Norwalk had its 15 minutes of national news over doog poop, but Ansonia is upping the ante with the case of the dissapearing garden hose. Unless you live in mythical Mayberry, if you called your local police station to report the theft of a garden hose you would likely be told to come on down to the station and fill out a report. No police investigation would be instigated. And in Hartford, well, you can have an entire apartment burgled, or invaded as the media likes to sensationalize, and you could spend hours waiting for police to show, as Colin McEnroe reports:
One night last week I was in a neighborhood near downtown Hartford after one of its residents was burglarized. The man came home to his apartment and found the front door broken. The burglars had taken his valuables and had rummaged through a purse on the sofa, he said, had found some car keys, had exited the apartment and had stolen the relevant car from the street.
The man — let’s call him J. — called the city police at 9:30.
When I came upon J., it was after 10 p.m. He and one of his neighbors were waiting on the stoop for the cops. J. called again. And again. By about 10:30, one of his other neighbors tried phoning it in as a 911. There was an unsecured crime scene, she explained to the dispatcher. There were several single women living in the area. Nobody knew whether the criminals were still around.
The dispatcher seemed unimpressed.
In Ansonia though, a missing, sort of, garden hose, from the Police Department no less, has prompted the latest salvo in the race war. The comments section of the Connecticut Post offer up a nice view of why registering comments doesn’t stop personal attacks, bigotry and all the other banal stuff that people are compulsed to invect.

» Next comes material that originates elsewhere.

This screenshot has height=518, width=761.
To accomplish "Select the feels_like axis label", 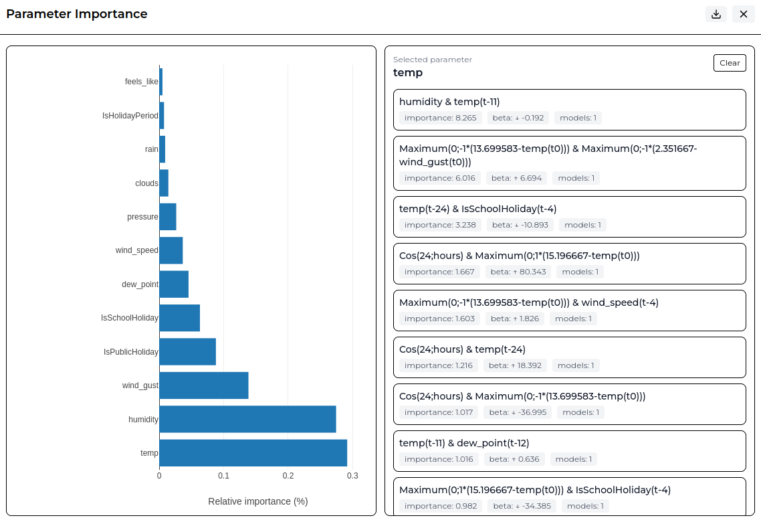I will point(141,82).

The facts are somewhat simple, Officer Salahuddin was videotaped holding a garden hose washing his police cruiser. The Police Department’s hose was missing for three days. Naturally Police Chief Kevin Hale felt obligated to call in the State Police to arrest Salahuddin for theft. Did I forget to mention that Salahuddin is Black? Enter the NAACP and a protest march. Which results in a call for the Department of Justice to investigate just why it takes State Police to arrest an Ansonia Police Officer for stealing the department garden hose.
Feds to investigate Ansonia police officer arrest
The U.S. Department of Justice has told Ansonia officials it will investigate the arrest of a decorated police officer on a charge of allegedly stealing a garden hose.
Officer Mustafa Salahuddin was arrested July 15 and is charged with sixth-degree larceny. He is on paid administrative leave.
Salahuddin’s attorney has said that the police officer was seen bringing a garden hose outside the Police Department’s parking lot to wash his police cruiser.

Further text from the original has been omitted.